Years ago, when women did what they were suppposed to do, namely to grow up, get married, have children and stay home taking care of them, spring vacation was not a problem. In fact, it gave the mothers of elementary school children something to do for a week during spring: they could cure their spring fever by taking care of their children. But more than 60 percent of the mothers with children ages 6 to 17 are working now, so spring vacation is not quite the blessing it used to be.
Spring vacation drives working parents to the heights of ingenuity. Some working parents, of course, are able to pack the family up and go off to the Caribbean for a week, thereby killing two birds with one stone: taking care of their children at the same time they are having a terrific working vacation. This is the ideal solution to spring vacation, but unfortunately it takes a great deal of money, something most working families don't have.
Grandmothers are often the next best solution. Grandmothers usually know your children and they can usually be relied upon to make sure they are safe and happy while you work. Grandmothers, however, have been known to shirk their responsibilities, or at least shirk some of their children. I've heard stories about grandmothers picking up the phone and greeting the news of grandchildren visiting by saying no. Or, "Look, I'll take them after they're toilet trained and before they hit adolescence but not before or after." Or, "I'll take the 5-year-old and the 8-year-old, but send all the rest to Herb's mother."
Some people take their children into the office, but this solution is usually good for a half a day or a full day at most. Unfortunately, spring vacation usually lasts longer than that.
After the office, the choices aren't too terrific. You can always pretend the children don't exist, but while this attitude is considered appropriate for the employers, it is frowned upon in some circles when it shows up in parents. If you feel guilty about pretending they don't exist, you can always leave the children in front of the television and turn it on to the educational channel. Or if they are too young to be trusted inside, you can always leave them in the backyard with a box lunch and hope that (a) it doesn't rain and (b) they don't have to go to the bathroom. You can also survey friends and neighbors who might be childless, to see if they would like to rent your child a few days to get an idea of what parenthood is like.
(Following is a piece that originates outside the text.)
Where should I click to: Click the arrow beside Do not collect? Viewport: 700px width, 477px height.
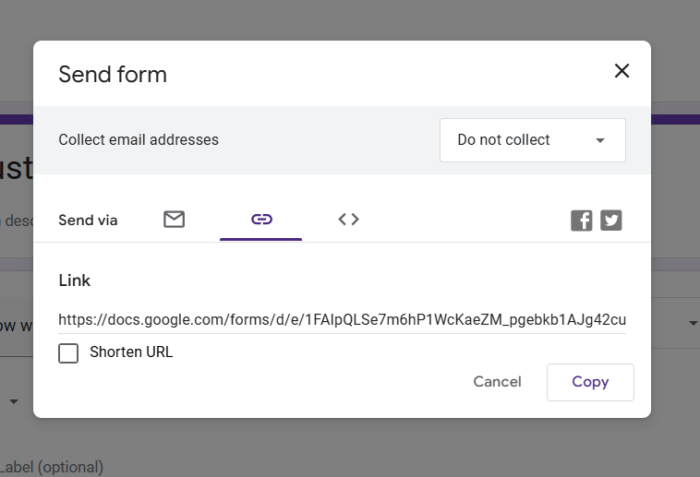pos(600,141)
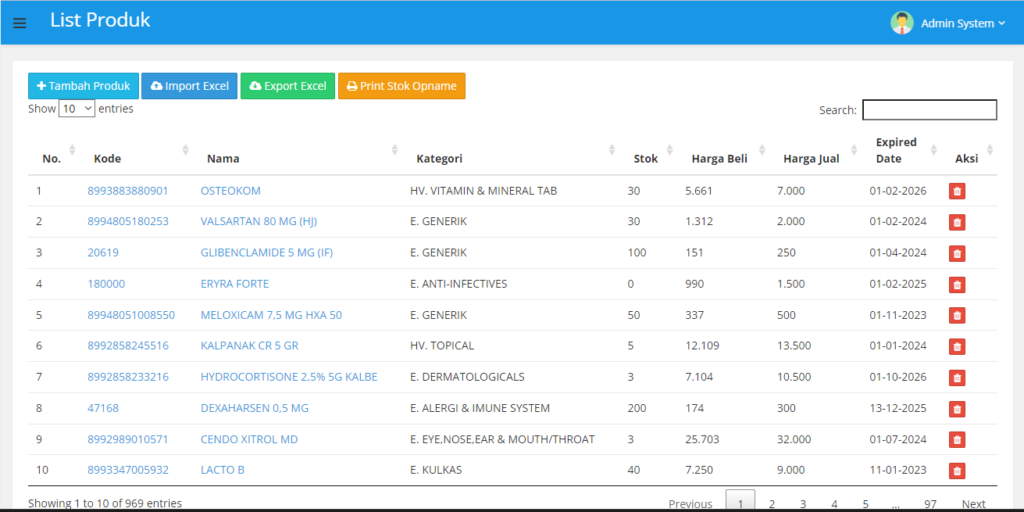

If the weather is nice, you could always drop them off at the museums or the zoo and pick them up at dusk and hope for the best. People might criticize you for neglecting your children, but you can tell them you are doing no such thing. Tell them you've got to make a living and you're teaching your child the secrets of success: he may look like he's abandoned, but actually he's learning to be self-reliant.
That's the free enterprise system of child care.